With the help of charts and thorough discussion, Bly illustrated the four phases of a women’s monthly cycle: the menses phase, the “early dry days,” the fertile phase, and the luteal phase. We then went over samples of women’s charts to learn about possible variations in the quality and length of a woman’s cycle.
Through speaking with several women from many walks of life who have studied FAM, I discovered that fertility awareness has been a gateway to many different experiences and awakenings. The benefits they listed include accessing their body wisdom and intuition, deepening transformational sacred union in partnerships, healing emotional trauma that has been stored in the womb, feeling more in touch with their bodies and in tune with the cycles of nature, and — when the time is right — conscious conception.

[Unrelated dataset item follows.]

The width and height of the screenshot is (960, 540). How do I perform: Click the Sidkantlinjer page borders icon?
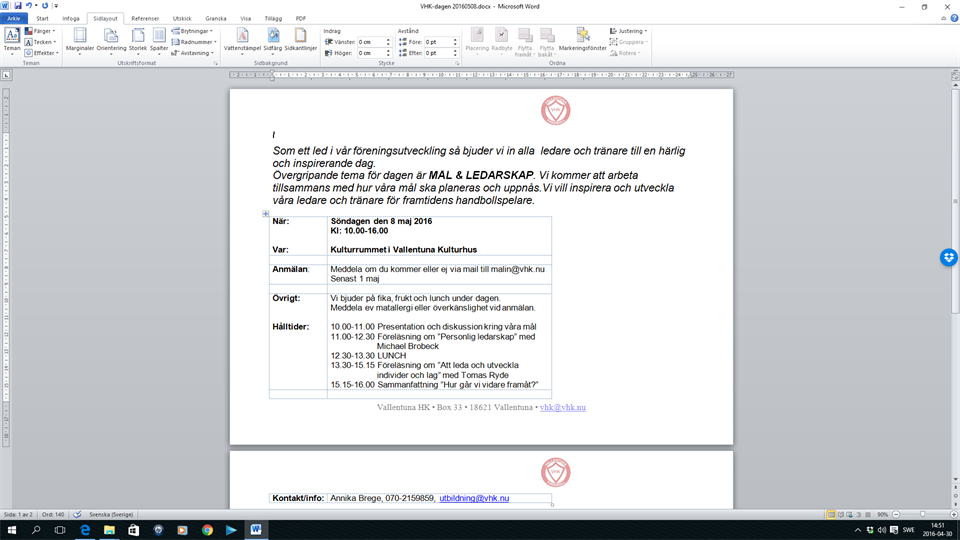(301, 40)
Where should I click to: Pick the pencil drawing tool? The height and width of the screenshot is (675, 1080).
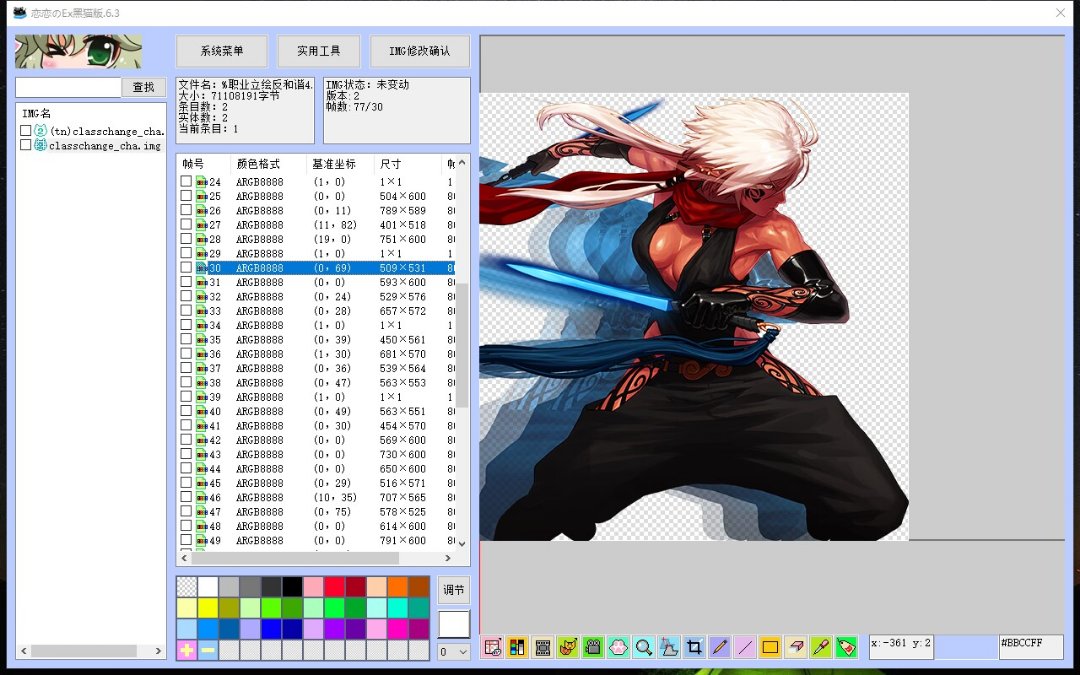coord(719,647)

The predominant sentiment from everyone with whom I spoke was an overall sense of empowerment and gratitude. The most commonly asked question: Why was I never taught any of this stuff before?
3 Reasons to be Wary of The Pill
Relationship Incompatibility
In 1995, Swiss biological researcher Claus Wedekind published the results of what is now known as the Sweaty T-shirt Experiment. He asked women to sniff T-shirts that men had worn for a few days without perfumes, soaps, or showers. Wedekind found that “most of the women were attracted to the scent of men whose major histocompatibility complex (MHC) differed from their own. Children born of parents with different immunities are likely to benefit from a broader, more robust immune response themselves.” Women taking birth control pills, however, don’t seem to show the same responsiveness to these male scent cues. “Women who were using birth control pills chose men’s T-shirts randomly or, even worse, showed a preference for men with similar immunity to their own.” Subsequent research reported in Scientific American has not only confirmed these findings but suggests that the pill “may disrupt an instinctive mechanism that brings together people with complementary genes and immune systems. Going on or off the pill during a relationship, therefore, may tempt a woman away from her man.”
Depression
Professor Jayashri Kulkarni, from the School of Psychology at Australia’s Monash University, found that “women using the pill had an average depression rating scale score of 17.6, compared to 9.8 in the non-user group. The women involved in the study were aged over 18, not pregnant or lactating, had no clinical history of depression, and had not been on anti-depressant medication in the previous 12 months.” Subsequent research conducted by aphroditewomenshealth.com found that “57 percent of respondents reported mood swings, and 69 percent felt anxious and depressed after taking hormonal contraceptives. Over 50 percent of respondents who were taking anti-depressant medication were doing so to treat depression that occurred after beginning hormonal contraceptives.”
Sexual Dysfunction
A 2011 study from Indiana University found that women using the pill and other hormonal methods reported feeling generally less sexy than those using non-hormonal protection. They had fewer orgasms, less frequent sex, and found it more difficult to get aroused. A similar study in the Journal of Sexual Medicine found that women on the pill reported higher rates of “problems with orgasm, desire, satisfaction, lubrication, pain, and arousal,” compared with women who were using no contraception or non-hormonal contraception.